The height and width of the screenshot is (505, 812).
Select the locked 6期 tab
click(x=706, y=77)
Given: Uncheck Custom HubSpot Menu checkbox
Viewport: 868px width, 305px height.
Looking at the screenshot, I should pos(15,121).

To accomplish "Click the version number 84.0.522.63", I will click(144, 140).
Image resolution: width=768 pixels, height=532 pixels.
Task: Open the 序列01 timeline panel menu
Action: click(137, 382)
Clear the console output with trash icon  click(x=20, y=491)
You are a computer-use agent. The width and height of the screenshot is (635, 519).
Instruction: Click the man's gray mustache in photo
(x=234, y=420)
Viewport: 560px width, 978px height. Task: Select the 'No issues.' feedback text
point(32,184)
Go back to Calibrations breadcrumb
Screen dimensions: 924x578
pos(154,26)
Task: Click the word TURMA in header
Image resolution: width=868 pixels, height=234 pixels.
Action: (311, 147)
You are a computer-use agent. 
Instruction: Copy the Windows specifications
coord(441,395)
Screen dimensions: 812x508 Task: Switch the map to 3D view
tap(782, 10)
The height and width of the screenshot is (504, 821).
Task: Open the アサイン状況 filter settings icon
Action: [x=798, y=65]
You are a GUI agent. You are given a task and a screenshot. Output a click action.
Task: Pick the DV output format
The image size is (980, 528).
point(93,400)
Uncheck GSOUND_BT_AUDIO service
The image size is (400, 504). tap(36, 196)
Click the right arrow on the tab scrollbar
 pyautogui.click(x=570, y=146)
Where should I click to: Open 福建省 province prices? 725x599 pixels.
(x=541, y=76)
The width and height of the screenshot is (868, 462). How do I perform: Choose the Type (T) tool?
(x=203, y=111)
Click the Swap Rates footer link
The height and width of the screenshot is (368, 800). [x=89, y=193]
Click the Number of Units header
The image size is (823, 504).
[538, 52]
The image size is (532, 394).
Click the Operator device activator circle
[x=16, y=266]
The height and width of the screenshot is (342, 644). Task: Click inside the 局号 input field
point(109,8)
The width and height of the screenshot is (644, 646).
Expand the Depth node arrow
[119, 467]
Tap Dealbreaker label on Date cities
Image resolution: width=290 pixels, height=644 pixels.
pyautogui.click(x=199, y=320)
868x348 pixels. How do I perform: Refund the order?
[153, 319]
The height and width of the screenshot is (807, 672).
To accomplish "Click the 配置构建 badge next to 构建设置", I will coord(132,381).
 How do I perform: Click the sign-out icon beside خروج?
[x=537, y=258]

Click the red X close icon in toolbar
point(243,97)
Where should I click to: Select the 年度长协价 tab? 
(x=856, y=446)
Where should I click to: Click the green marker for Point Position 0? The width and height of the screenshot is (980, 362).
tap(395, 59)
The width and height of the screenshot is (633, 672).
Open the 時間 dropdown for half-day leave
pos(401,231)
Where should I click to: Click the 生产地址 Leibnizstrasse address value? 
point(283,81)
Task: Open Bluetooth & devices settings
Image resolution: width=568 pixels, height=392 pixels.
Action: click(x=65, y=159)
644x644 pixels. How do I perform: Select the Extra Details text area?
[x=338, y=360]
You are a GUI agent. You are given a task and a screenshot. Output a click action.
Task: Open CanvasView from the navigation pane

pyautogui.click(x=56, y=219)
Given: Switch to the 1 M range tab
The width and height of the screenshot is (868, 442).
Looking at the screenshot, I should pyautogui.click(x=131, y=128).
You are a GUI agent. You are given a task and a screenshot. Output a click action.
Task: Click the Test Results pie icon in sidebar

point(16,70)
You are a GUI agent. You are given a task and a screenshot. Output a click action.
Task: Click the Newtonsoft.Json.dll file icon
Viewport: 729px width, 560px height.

──────────────────────────────

[Exercise instructions] A verbatim copy of all the records is required. Write it out in full.

[Exercise response]
The height and width of the screenshot is (505, 812).
Select the locked 6期 tab
click(x=706, y=77)
Given: Uncheck Custom HubSpot Menu checkbox
Viewport: 868px width, 305px height.
Looking at the screenshot, I should pos(15,121).

To accomplish "Click the version number 84.0.522.63", I will click(144, 140).
Image resolution: width=768 pixels, height=532 pixels.
Task: Open the 序列01 timeline panel menu
Action: click(137, 382)
Clear the console output with trash icon  click(x=20, y=491)
You are a computer-use agent. The width and height of the screenshot is (635, 519).
Instruction: Click the man's gray mustache in photo
(x=234, y=420)
Viewport: 560px width, 978px height. Task: Select the 'No issues.' feedback text
point(32,184)
Go back to Calibrations breadcrumb
Screen dimensions: 924x578
pos(154,26)
Task: Click the word TURMA in header
Image resolution: width=868 pixels, height=234 pixels.
Action: (311, 147)
You are a computer-use agent. 
Instruction: Copy the Windows specifications
coord(441,395)
Screen dimensions: 812x508 Task: Switch the map to 3D view
tap(782, 10)
The height and width of the screenshot is (504, 821).
Task: Open the アサイン状況 filter settings icon
Action: [x=798, y=65]
You are a GUI agent. You are given a task and a screenshot. Output a click action.
Task: Pick the DV output format
The image size is (980, 528).
point(93,400)
Uncheck GSOUND_BT_AUDIO service
The image size is (400, 504). tap(36, 196)
Click the right arrow on the tab scrollbar
 pyautogui.click(x=570, y=146)
Where should I click to: Open 福建省 province prices? 725x599 pixels.
(x=541, y=76)
The width and height of the screenshot is (868, 462). How do I perform: Choose the Type (T) tool?
(x=203, y=111)
Click the Swap Rates footer link
The height and width of the screenshot is (368, 800). [x=89, y=193]
Click the Number of Units header
The image size is (823, 504).
[538, 52]
The image size is (532, 394).
Click the Operator device activator circle
[x=16, y=266]
The height and width of the screenshot is (342, 644). Task: Click inside the 局号 input field
point(109,8)
The width and height of the screenshot is (644, 646).
Expand the Depth node arrow
[119, 467]
Tap Dealbreaker label on Date cities
Image resolution: width=290 pixels, height=644 pixels.
pyautogui.click(x=199, y=320)
868x348 pixels. How do I perform: Refund the order?
[153, 319]
The height and width of the screenshot is (807, 672).
To accomplish "Click the 配置构建 badge next to 构建设置", I will coord(132,381).
 How do I perform: Click the sign-out icon beside خروج?
[x=537, y=258]

Click the red X close icon in toolbar
point(243,97)
Where should I click to: Select the 年度长协价 tab? 
(x=856, y=446)
Where should I click to: Click the green marker for Point Position 0? The width and height of the screenshot is (980, 362).
tap(395, 59)
The width and height of the screenshot is (633, 672).
Open the 時間 dropdown for half-day leave
pos(401,231)
Where should I click to: Click the 生产地址 Leibnizstrasse address value? 
point(283,81)
Task: Open Bluetooth & devices settings
Image resolution: width=568 pixels, height=392 pixels.
Action: click(x=65, y=159)
644x644 pixels. How do I perform: Select the Extra Details text area?
[x=338, y=360]
You are a GUI agent. You are given a task and a screenshot. Output a click action.
Task: Open CanvasView from the navigation pane

pyautogui.click(x=56, y=219)
Given: Switch to the 1 M range tab
The width and height of the screenshot is (868, 442).
Looking at the screenshot, I should pyautogui.click(x=131, y=128).
You are a GUI agent. You are given a task and a screenshot. Output a click action.
Task: Click the Test Results pie icon in sidebar

point(16,70)
You are a GUI agent. You are given a task and a screenshot. Output a click action.
Task: Click the Newtonsoft.Json.dll file icon
Viewport: 729px width, 560px height.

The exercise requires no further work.